─── Фрагмент документа ───

Пересмешник. Пригожая повариха — страница 45 из 48

Оба эти поэтических приема применялись как комические и состояли в резком противопоставлении стиля и темы. Ощущение смешного, авторской иронии создавалось, например, описанием драки в кабаке слогом оды или высокой героической поэмы, то есть слогом жанров, которые в литературе классицизма воспевали богов, героев, государственных деятелей. В таком травестийном стиле, обращаясь к образам «Илиады» Гомера, объясняется с Мартоной в «Пригожей поварихе» престарелый гусар-подполковник: «Поистине сказать, вы русская Елена, а что сказывают о Венере, то таким бредням я не верю… Избавь меня судьба, чтоб участь несчастного Менелая не воспоследовала со мною». Точно так же, «нахватав несколько разных слов из трагедий и романов», делает любовное признание своей Аленоне Ладон в «Пересмешнике». Наоборот, в других случаях Чулков обращается к бурлеску, и, например, в литературно-сатирической поэме «Плачевное падение стихотворцев» подбирает самые «низкие» слова, описывая, как боги, прогоняют со склонов Парнаса плохих и неумелых поэтов:

Не свиньи хрюкают, не бабы говорят,

Которые, в раскол вводя старуху, плачут,

Но стихотворцы тут к Олимпу борзо скачут,

Понеже сзади Мом пугает их кнутом.

«Плачевное падение стихотворцев» направлено, главным образом, против Федора Эмина, нравоучительные романы которого противостояли шутливой, иронической прозе Чулкова; он единственный писатель, нападки на которого ясно и четко прослеживаются в полемических выступлениях Чулкова. Остальные намеки представляют собой насмешки над «плохими писателями» вообще, и их трудно соотнести с конкретными именами и произведениями. Пытались найти у Чулкова выступления против Сумарокова, Хераскова, Майкова. Однако постепенно выяснилось, что Сумароков сотрудничал в журнале «И то, и сё», Чулков одно время у него был писцом, а затем переписчиком у Сумарокова служил племянник Чулкова, Леонтий Иванов; с Херасковым Чулков сотрудничал при издании альманаха «Российский Парнас» (1771); «Елисей» Майкова к тому времени, каким датируется предполагаемая критика на него Чулкова, вообще еще не был написан. Скорее всего, литературные намеки, разбросанные в «Пересмешнике» и по журналам Чулкова, относятся не к известным писателям, сочинениям и ситуациям, волновавшим широкую литературу, а к жизни театрально-литературного кружка, из которого Чулков вышел как писатель.

─── Предоставленные строки ───

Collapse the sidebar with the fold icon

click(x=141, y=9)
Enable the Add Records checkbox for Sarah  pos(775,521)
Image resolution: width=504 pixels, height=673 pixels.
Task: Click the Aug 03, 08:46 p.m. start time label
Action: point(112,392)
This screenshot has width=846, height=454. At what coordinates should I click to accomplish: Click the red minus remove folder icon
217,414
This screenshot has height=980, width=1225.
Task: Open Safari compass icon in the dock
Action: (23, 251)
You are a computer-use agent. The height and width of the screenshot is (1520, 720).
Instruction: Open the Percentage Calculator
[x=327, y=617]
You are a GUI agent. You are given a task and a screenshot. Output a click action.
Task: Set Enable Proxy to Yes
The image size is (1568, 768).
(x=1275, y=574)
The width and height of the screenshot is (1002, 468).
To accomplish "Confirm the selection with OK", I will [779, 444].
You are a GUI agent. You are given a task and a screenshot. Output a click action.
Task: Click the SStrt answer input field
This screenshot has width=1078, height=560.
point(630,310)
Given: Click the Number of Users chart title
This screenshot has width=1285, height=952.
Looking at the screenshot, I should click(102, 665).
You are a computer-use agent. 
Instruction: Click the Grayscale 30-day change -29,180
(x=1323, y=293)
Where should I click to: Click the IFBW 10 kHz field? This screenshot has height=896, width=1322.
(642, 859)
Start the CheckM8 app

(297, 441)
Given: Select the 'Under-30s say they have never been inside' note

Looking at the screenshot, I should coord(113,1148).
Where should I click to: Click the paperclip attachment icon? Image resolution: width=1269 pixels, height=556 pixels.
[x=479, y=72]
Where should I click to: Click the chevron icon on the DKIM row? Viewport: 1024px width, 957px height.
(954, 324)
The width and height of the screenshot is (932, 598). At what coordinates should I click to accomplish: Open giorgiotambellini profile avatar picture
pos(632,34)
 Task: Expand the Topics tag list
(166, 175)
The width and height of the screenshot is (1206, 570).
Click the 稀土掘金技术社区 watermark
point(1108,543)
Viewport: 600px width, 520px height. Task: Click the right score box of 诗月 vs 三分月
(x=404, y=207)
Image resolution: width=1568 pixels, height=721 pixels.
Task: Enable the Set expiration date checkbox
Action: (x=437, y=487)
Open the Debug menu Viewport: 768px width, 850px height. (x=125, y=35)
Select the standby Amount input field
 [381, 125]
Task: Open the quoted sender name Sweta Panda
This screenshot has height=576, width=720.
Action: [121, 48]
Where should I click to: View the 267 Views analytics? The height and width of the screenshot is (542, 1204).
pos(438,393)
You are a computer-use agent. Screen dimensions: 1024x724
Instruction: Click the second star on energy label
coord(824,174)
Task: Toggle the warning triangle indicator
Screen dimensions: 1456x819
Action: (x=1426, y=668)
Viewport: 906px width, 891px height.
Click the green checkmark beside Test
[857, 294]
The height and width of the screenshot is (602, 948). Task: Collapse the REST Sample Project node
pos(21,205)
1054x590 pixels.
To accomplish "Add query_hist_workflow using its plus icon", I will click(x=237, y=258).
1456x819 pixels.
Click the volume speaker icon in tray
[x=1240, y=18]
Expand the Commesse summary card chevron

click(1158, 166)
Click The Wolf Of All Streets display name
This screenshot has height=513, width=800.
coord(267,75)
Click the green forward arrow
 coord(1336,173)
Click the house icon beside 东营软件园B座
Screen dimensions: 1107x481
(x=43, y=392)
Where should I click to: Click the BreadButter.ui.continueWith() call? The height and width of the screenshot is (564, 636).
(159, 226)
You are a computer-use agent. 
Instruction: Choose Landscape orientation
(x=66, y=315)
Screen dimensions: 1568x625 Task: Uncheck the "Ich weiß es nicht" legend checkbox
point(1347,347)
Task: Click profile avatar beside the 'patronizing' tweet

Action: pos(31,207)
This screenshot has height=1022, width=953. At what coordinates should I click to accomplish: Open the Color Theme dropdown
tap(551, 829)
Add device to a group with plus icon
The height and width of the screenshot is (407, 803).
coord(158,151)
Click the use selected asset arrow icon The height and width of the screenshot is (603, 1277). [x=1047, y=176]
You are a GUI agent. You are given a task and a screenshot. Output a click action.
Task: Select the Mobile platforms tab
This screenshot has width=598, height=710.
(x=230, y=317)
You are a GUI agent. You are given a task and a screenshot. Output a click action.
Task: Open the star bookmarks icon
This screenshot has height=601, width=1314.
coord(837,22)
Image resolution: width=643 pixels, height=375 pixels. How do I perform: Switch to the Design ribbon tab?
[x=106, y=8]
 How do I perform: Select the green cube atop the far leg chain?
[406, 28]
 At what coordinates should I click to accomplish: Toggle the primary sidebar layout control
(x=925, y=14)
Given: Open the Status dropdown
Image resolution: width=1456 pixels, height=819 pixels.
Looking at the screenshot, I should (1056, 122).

───

> Обязательное задание 1:
Перепишите без изменений приведённые строки от строки, содержащей «This screenshot has width=846, height=454.», до строки, содержащей «will [779, 444].», включая обе крайние.
> Обязательное задание 2:
Продолжите фрагмент о литературной полемике Чулкова с того места, на котором он заканчивается.

> Результат упражнения 1:
This screenshot has width=846, height=454. At what coordinates should I click to accomplish: Click the red minus remove folder icon
217,414
This screenshot has height=980, width=1225.
Task: Open Safari compass icon in the dock
Action: (23, 251)
You are a computer-use agent. The height and width of the screenshot is (1520, 720).
Instruction: Open the Percentage Calculator
[x=327, y=617]
You are a GUI agent. You are given a task and a screenshot. Output a click action.
Task: Set Enable Proxy to Yes
The image size is (1568, 768).
(x=1275, y=574)
The width and height of the screenshot is (1002, 468).
To accomplish "Confirm the selection with OK", I will [779, 444].

> Результат упражнения 2:
В журнале «И то, и сё» Чулков поместил аллегорическое стихотворение М. И. Попова «Сон». В нем, зашифровав действующих лиц именами героев романа А. Пажона «История о принце Солии…», Попов рассказал о любовных похождениях некоего Донденца, «рифмача», обликом похожего на карлика, получившего отставку у Кабриолины, которая принялась разорять другого, побогаче, а обобрав, также выставила за дверь. Конец любовной истории получил разъяснение в напечатанном через месяц «толковании» на «Сон», которое, по словам Попова, ему дала ворожея, «выпив предварительно добрый стакан Дионисиевых слез». Перевод авантюрно-эротического романа А. Пажона не был литературной новинкой. Он вышел в 1761 году и к 1769 году, моменту появления стихов Попова, его герои вряд ли были на памяти у читателей. Намеки такого рода могли быть обращены только к узкому кругу хорошо знакомых людей. Чулков присоединился к нападкам Попова на Донденца и добавил к его стихам свою пародийную элегию «Увы, тоскую я! Увы, тоскую ныне!». Он перепечатал ее из «Сказки о тафтяной мушке», где элегия была приписана Куромше, такому же горбуну-карлику, «нелепому стихотворцу» и неудачливому любовнику. В «Парнасском щепетильнике» среди прочих писателей, которых Чулков выставил в журнале на шутовской аукцион, он вновь осмеивает похожего «несмысленого стихотворца», влюбленного в девицу «ростом и умом в два раза его повыше».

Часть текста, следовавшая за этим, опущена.